Por: Juan Manuel Vásquez Vivas, oficina de comunicaciones.
Es jueves 25 de julio. La vigésimo novena edición del FIT se desliza hacia su final y el público ha observado en sala obras maravillosas del teatro físico como “Violi-voila” o “Efímero”. Aún restan las funciones de “Les Amaints” y “Crime Brûlé” y, desde Ecuador, Martín Peña, quien ha trabajado con Teatro del Cielo en funciones anteriores de El Gesto Noble, se dispone a impartir una masterclass sobre teatro físico en la Biblioteca Carlos Jiménez Gómez.
En sus intervenciones Martín intercala conceptos que permean el cuerpo en el teatro físico con demostraciones interpretadas por él o por su grupo Crime Brûlé. El periplo da inicio con la explicación de una serie de diferencias entre las ideas de cuerpo dramático y contexto dramático. En la piel blanca del tablero, Martín garabatea un círculo al que rellena de puntos. La circunferencia de este, explica, es el contexto. Ya sea el texto, los elementos escenográficos, el espacio o la música, estos dispositivos dramáticos no deberían ser nunca más importantes que el mismo cuerpo. Lo dotan de una carga simbólica, sí. Lo acompañan en ese tránsito entre sus fases expresivas. Sin embargo, advierte, si el cuerpo no es el vehículo del sentido, si no está vivo y dispuesto, «eso no funciona».
El teatro físico, por consiguiente, se demarca en torno a un cuerpo por medio del cual se manifiesta esa carga simbólica que el autor ha construido.
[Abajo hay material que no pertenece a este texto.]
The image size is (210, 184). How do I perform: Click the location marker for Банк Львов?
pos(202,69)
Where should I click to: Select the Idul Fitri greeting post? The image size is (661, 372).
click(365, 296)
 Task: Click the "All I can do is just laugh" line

Incluso si la voluntad de la obra yaciera en el corazón de una apuesta psicológica, si ella no se tradujera en una tensión muscular, naufragaría. No supone, pues, ninguna innovación el decir que el conflicto dramático opone fuerzas. Mas sí el que estas deberán ser contenidas consistentemente por los cuerpos escénicos en disputa. De tal forma, estos cuerpos requieren del concepto de contrapeso para tal fin, a su vez estratificado en tres niveles. En el estadio inicial se encuentra el contrapeso escolar. Este consiste en la comprensión anatómica del suceso y la teoría técnica que lo antecede. El segundo, el contrapeso profesional, consiste en cómo esa suerte de peso se transmite al espectador. El tercero, finalmente, es aquel que verdaderamente persigue el artista. Que se caigan los andamios y aquellos que observen el espectáculo se imbuyan de la idea misma, de la química tras lo técnico, que ocurra el diálogo directo entre artista y espectador.
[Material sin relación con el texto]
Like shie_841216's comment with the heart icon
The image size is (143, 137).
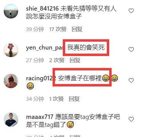tap(131, 11)
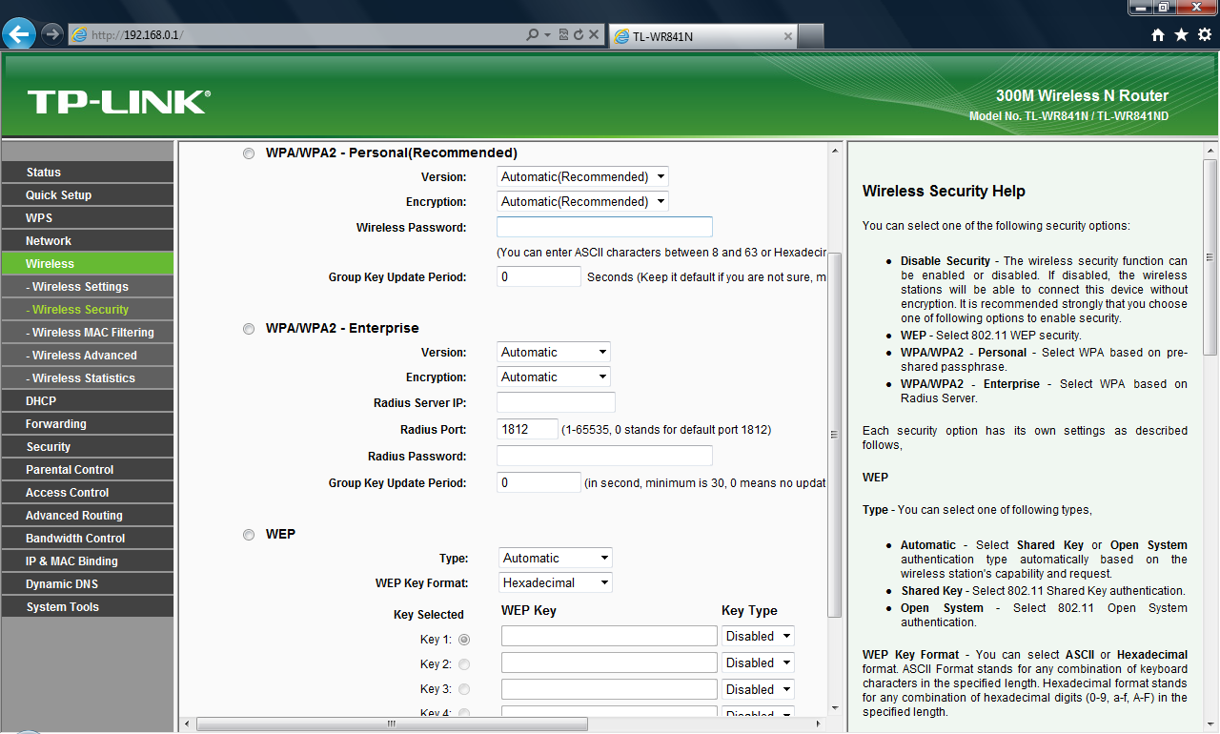Image resolution: width=1220 pixels, height=734 pixels.
Task: Click the refresh icon in address bar
Action: [x=578, y=35]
Quizá tras delimitar estos escalones por los que desfila la obra pudiera pensarse que su fin es impresionar mediante la exhibición técnica y, sin embargo, si no se introdujera de lleno el artista en los márgenes de su lenguaje y los viera resquebrajarse, no llevaría a cabo más que una repetición conceptual cuyo triunfo se desvanecería tras los primeros cinco minutos de asombro. Para que realmente perviva la conmoción de la mirada es necesario que este despliegue esté acompañado de la fértil amalgama entre gesto y actitud. El primero puede ser pequeño y consiste en el contacto con lo exterior. El segundo, por el contrario, delata una tendencia interna, íntima, de la que deben desprenderse los demás gestos.
En la cátedra de Martín existe una preocupación constante por legitimar el estudio técnico. Sin el cultivo de una comprensión teórico-práctica no existiría la posibilidad de desnudar la idea, de transmitirla, de entregarla a los ojos de aquella persona en la que inicia y termina el espectáculo. «El proceso de estudio es sistemático, pero la técnica debe estar al servicio de la emoción», reitera Martín. Dar una vuelta por el mundo le sirvió para entender cuáles eran los márgenes de su lenguaje, qué se había dicho en la disciplina a la que ama, así volviese al mismo punto, ya él no era el mismo. Desde entonces, el rigor y la ingenuidad resguardarían sus creaciones en lo sucesivo: «no olvides la técnica, le dirían, no pierdas de vista tus ideas».